In Maine, a Minimum Wage Law With a Surprise Inside
On July 6, the City Council of Portland, Maine, voted 6 to 3 to establish a local minimum wage of $10.10, a $2.60 increase over the statewide minimum. The next day, the mayor and several council members said they’d made a mistake. The law, which they thought would let restaurants and other businesses keep paying tipped employees $3.75 an hour, actually gave such workers a giant raise—to $6.35 an hour.
Fearful of hurting the city’s restaurant industry, Mayor Michael Brennan and his colleagues on the City Council are working on a new ordinance that would undo the increase for tipped workers before it takes effect on Jan. 1. “I don’t know what else to tell you, other than that when we voted on it, we felt we were voting on what the intent of the council was,” says Brennan, a Democrat. “It was clear afterwards that what we had voted on and the intent of the council were not the same thing.”
Maine’s minimum wage, like the federal one, comes with a “tip credit,” the amount employers can subtract from the minimum wage when paying workers who earn tips. In Maine, where the minimum wage is $7.50 an hour, the tip credit is 50 percent. If an employee’s tips are too stingy to make up the tip credit, employers are supposed to pay the difference to get their total pay up to the regular minimum wage. A 2014 White House study found that workers who are owed a top-off under tip credit rules often don’t get the money from their employers. Not all states have tip credits: Seven, including California, require tipped workers to be paid at least the going minimum wage.
Portland council members say they wanted to leave the base wage for tipped workers at $3.75, but increase the top-off requirement so they’d be guaranteed at least the new $10.10 hourly minimum. “To tell you the truth, when I read it, it wasn’t plain to me how it accomplished what we were looking for,” says Councilman Jon Hinck, a lawyer. “It didn’t turn out quite as I anticipated.”

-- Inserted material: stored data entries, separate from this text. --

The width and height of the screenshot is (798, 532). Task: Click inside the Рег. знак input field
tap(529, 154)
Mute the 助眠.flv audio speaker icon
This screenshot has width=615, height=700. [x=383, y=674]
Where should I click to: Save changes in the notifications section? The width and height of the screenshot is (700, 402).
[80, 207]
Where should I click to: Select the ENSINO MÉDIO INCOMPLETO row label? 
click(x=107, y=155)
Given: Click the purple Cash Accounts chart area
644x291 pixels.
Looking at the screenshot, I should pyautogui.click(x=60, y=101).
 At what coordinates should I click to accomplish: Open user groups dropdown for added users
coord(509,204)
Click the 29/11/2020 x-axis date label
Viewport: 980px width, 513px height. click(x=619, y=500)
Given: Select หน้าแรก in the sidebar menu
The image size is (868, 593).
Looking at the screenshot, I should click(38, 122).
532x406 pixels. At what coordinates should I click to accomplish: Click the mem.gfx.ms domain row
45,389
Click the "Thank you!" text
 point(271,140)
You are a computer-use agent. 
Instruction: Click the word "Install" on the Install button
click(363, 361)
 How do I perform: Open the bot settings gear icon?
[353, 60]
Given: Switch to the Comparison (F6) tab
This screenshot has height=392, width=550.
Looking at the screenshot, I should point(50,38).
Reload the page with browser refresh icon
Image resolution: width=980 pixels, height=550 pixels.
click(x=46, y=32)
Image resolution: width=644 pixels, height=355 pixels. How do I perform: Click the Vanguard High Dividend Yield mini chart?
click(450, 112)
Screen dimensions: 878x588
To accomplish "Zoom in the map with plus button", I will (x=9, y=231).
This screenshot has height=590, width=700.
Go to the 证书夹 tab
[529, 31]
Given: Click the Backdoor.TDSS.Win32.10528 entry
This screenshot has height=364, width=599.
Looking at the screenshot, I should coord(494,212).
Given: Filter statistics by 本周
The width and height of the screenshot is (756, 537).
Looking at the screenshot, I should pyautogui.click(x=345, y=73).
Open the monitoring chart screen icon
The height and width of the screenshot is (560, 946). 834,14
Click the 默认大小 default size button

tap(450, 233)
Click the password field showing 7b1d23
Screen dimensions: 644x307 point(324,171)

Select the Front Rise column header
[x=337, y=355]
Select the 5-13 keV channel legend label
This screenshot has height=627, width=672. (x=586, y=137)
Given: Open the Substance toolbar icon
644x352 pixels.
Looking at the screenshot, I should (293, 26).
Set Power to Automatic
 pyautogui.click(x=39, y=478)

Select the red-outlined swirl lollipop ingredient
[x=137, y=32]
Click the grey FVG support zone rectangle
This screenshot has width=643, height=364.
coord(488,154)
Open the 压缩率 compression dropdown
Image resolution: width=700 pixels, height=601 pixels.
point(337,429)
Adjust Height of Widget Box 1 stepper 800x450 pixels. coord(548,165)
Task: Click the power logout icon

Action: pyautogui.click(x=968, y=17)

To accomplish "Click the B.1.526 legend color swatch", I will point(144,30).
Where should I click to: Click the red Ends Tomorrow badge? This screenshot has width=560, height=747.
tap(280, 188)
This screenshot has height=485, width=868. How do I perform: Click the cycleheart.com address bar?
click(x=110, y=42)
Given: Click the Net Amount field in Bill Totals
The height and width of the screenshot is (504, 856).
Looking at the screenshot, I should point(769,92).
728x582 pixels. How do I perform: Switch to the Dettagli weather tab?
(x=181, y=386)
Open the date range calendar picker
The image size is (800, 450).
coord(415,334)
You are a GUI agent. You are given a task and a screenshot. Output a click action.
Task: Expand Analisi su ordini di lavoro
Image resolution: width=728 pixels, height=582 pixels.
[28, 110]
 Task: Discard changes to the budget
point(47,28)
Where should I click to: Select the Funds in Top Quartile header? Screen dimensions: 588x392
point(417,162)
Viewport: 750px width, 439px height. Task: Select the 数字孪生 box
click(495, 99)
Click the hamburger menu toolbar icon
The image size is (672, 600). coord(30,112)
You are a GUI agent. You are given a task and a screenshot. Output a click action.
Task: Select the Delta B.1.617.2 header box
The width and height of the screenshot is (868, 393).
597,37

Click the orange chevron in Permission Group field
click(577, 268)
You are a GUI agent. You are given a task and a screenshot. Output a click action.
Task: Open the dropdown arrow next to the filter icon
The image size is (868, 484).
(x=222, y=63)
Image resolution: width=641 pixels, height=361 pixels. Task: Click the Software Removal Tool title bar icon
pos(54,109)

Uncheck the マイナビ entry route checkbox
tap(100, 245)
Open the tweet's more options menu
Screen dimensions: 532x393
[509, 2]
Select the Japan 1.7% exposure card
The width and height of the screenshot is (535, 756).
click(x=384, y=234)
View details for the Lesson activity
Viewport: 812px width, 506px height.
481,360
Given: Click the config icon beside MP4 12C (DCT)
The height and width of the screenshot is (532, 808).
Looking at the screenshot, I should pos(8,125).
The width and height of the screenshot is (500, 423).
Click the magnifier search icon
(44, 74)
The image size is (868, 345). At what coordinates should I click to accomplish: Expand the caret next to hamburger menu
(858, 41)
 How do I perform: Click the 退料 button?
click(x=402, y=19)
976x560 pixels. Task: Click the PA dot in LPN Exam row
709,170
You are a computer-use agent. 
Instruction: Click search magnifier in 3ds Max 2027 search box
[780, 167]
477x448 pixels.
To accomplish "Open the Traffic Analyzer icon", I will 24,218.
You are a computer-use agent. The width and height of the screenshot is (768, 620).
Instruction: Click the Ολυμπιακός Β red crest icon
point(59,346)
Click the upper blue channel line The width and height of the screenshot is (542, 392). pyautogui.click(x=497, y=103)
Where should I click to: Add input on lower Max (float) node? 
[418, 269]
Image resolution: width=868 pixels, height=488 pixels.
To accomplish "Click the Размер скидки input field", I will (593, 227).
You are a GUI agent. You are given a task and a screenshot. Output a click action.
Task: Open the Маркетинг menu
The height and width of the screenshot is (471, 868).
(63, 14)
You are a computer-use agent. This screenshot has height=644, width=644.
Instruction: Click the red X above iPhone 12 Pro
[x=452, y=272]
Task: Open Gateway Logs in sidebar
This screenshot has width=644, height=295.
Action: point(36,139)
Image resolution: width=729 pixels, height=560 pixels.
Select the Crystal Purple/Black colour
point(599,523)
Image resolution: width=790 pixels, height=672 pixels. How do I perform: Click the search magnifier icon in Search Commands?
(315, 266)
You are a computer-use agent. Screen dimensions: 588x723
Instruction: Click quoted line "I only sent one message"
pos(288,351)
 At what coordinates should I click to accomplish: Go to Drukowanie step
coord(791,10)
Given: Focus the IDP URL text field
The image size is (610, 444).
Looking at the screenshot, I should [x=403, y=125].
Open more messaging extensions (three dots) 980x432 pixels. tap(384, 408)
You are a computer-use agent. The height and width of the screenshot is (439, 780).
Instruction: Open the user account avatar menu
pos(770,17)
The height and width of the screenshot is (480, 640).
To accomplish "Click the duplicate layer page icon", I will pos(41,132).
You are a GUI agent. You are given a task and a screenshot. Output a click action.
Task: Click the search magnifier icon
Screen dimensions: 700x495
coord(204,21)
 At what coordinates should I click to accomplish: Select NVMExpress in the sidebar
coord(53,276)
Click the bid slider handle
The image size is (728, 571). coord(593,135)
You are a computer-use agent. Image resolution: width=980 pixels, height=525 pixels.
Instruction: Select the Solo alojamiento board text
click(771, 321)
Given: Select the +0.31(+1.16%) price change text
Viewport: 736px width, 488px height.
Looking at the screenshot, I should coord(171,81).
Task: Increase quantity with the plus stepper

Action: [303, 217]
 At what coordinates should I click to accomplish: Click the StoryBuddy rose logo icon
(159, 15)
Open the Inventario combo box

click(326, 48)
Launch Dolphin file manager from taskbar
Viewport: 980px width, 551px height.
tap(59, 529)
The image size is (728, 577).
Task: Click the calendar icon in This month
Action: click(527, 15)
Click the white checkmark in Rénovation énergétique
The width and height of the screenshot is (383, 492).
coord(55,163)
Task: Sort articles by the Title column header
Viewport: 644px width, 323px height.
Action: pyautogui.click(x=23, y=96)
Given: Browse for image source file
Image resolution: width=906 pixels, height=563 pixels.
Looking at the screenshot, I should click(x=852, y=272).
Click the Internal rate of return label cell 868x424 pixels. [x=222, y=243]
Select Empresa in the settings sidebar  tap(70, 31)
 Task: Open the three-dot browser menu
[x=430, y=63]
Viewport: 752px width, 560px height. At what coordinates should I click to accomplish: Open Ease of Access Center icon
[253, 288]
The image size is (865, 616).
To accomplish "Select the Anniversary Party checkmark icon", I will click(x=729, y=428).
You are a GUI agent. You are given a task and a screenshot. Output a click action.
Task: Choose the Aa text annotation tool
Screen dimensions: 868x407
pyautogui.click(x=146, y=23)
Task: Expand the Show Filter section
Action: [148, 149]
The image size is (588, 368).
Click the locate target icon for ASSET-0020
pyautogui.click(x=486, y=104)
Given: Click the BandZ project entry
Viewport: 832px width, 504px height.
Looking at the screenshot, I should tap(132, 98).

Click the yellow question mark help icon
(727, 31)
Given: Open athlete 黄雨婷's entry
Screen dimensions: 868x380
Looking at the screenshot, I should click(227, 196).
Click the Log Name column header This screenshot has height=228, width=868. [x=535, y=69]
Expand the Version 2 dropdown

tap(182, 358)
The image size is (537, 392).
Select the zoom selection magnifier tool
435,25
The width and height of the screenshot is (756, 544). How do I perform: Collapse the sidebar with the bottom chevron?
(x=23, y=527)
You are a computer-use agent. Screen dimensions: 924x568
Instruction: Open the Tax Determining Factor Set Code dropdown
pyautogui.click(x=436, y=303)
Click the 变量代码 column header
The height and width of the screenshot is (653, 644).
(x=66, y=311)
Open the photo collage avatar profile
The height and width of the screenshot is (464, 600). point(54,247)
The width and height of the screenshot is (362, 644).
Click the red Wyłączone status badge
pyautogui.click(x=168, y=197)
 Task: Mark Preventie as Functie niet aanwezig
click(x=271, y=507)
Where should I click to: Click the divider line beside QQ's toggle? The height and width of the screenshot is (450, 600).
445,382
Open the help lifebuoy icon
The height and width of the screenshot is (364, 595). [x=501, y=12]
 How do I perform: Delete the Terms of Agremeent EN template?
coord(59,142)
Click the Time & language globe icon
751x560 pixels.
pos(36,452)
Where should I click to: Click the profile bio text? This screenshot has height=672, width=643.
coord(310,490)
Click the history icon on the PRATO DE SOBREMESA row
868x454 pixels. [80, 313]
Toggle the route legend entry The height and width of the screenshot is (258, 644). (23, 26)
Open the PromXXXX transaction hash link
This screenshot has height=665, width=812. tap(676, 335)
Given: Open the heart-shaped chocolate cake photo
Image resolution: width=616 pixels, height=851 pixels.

The error was immediately flagged by the restaurant lobby, whose members say they tried to warn Portland’s council members before the vote that the ordinance didn’t say what they apparently thought it did. “It’s very confusing,” says Greg Dugal, chief executive officer of the Maine Restaurant Association. “For somebody that doesn’t even know that a tipped person makes less of a wage than a regular employee, they’re confused right out of the gate, because that doesn’t make any sense to them.”
Labor organizers are delighted. “I think Mayor Brennan and the council should be proud of the mistake that they made,” says Kennard Ray, the national policy director for Restaurant Opportunities Centers United, which argues tip credits leave workers more vulnerable to sexual harassment. Groups like his are mobilizing Portland servers to lobby their council members—all of whom are either Democrats, independents, or members of the Maine Green Independent Party—not to repeal their accidental raise.
Members of the council say they intend to put things right. “Everyone makes mistakes, and I think you just deal with those and go back and correct them,” says Councilman Justin Costa. “Even if that is not the norm at other levels of government right now.”
On June 23 state legislators in Maine voted unanimously to fix a 2013 bill that, because of a drafting error that left out an “and,” deprived an energy efficiency program of $38 million. Republican Governor Paul LePage, who’s been at odds with Maine’s Democratic House and Republican Senate, had unsuccessfully tried to use his veto to block the fix. He now has his own legislative accident: Maine’s attorney general, a Democrat, announced on July 10 that 19 bills would become law because LePage blew a 10-day deadline to veto them. LePage, who says he was within the allotted signing window, has threatened to sue the legislature over the issue. He’s since left another 51 bills unsigned that Democrats say are now law.
A vote on a minimum wage fix in Portland could come as soon as July 20. “There doesn’t seem to be much disagreement on the intent, and we’re not locked in the outcome,” Hinck says. “I think we will be able to fix it without much trouble.”